The arbitrator didn't do anything wrong. S/he deliberately wasn't informed that the parties had capped defendant's exposure to the "high" amount (in return for agreeing to a minimum "low"). But the parties have agreed that the "high" is the high. So the proper remedy is simply to pay this amount. At which point, pursuant to the agreement of the parties, the award has been satisfied. Nothing more, nothing less.
The trial court (Judge Prager) gets it wrong. The Court of Appeal does not.
I might add that I'd be interested to know whether counsel for the "winning" party below -- San Diego attorneys James McCabe, Robert Hamparyan and Jon R. Williams -- were also counsel for that same party below. Because were I to have entered into an express high-low agreement with counsel for the other side, and then after the award was made, that attorney were to refuse to follow this agreement and accept payment of the stipulated high, I'd be pissed. As well as exceptionally hesitant to trust the word of those attorneys in the future.

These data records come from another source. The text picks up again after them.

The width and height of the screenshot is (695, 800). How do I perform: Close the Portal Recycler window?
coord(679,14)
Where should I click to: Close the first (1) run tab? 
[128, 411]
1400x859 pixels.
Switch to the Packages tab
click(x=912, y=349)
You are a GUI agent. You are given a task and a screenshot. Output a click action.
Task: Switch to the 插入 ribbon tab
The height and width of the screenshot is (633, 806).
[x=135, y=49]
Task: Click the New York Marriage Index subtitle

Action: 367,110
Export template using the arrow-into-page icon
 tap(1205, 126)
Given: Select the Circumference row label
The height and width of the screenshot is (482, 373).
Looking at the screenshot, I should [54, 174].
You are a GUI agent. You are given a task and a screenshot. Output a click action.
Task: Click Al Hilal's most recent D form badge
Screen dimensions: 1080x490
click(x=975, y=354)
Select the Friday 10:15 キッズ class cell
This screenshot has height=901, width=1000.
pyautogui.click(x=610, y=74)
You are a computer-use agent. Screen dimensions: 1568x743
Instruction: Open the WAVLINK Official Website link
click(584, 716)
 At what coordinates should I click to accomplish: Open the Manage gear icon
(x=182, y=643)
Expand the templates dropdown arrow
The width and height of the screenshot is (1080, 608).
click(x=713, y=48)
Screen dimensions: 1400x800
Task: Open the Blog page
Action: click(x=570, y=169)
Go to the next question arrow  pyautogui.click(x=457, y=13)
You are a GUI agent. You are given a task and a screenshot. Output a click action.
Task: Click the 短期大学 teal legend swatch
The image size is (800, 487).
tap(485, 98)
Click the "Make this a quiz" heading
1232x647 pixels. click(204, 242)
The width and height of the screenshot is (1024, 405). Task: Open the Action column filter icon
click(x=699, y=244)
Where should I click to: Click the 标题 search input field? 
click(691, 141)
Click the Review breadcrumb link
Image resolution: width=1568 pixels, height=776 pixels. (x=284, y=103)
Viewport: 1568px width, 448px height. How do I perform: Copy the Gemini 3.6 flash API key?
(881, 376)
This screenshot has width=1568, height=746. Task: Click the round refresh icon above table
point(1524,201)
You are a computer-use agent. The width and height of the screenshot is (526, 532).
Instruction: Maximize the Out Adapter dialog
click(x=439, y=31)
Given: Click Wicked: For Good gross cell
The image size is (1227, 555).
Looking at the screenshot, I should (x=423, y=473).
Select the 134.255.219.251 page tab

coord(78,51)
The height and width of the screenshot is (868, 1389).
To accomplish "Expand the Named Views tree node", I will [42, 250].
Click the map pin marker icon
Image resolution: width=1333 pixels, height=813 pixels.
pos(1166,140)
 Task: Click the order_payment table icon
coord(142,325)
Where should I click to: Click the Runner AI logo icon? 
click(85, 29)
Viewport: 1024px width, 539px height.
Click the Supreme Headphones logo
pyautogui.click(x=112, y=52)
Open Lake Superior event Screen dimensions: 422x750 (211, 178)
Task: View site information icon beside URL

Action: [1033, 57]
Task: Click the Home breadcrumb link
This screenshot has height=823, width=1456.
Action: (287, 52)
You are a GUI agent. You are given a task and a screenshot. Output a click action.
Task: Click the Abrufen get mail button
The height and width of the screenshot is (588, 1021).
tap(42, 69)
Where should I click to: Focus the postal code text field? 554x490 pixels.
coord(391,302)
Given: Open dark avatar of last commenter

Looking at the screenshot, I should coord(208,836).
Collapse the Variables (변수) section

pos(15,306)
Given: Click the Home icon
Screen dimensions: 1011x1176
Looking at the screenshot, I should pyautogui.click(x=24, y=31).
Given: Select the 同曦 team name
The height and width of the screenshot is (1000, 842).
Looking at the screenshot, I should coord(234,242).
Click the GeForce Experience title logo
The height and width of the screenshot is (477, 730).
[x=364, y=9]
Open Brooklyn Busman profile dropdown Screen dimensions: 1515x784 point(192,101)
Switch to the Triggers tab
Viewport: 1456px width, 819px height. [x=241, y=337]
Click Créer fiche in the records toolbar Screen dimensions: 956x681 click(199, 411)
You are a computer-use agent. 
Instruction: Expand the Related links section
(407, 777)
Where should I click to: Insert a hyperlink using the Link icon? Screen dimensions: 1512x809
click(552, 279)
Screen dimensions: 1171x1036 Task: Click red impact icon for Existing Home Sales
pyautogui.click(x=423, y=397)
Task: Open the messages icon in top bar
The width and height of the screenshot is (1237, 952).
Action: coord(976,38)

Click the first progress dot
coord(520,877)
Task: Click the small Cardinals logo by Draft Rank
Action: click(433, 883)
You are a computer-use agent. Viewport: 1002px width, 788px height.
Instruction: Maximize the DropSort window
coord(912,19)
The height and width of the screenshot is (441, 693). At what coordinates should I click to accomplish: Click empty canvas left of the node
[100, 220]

Even after I beat that attorney in the Court of Appeal.
As for the merits, know that you can simply pay an arbitration award even if it's outside of the high-low range. Though, to avoid complexity, maybe just do it quickly. No need to give the other side an opportunity to try to get more by falling outside the 100-day "correction" window and require you to go to the Court of Appeal. Even if you're right.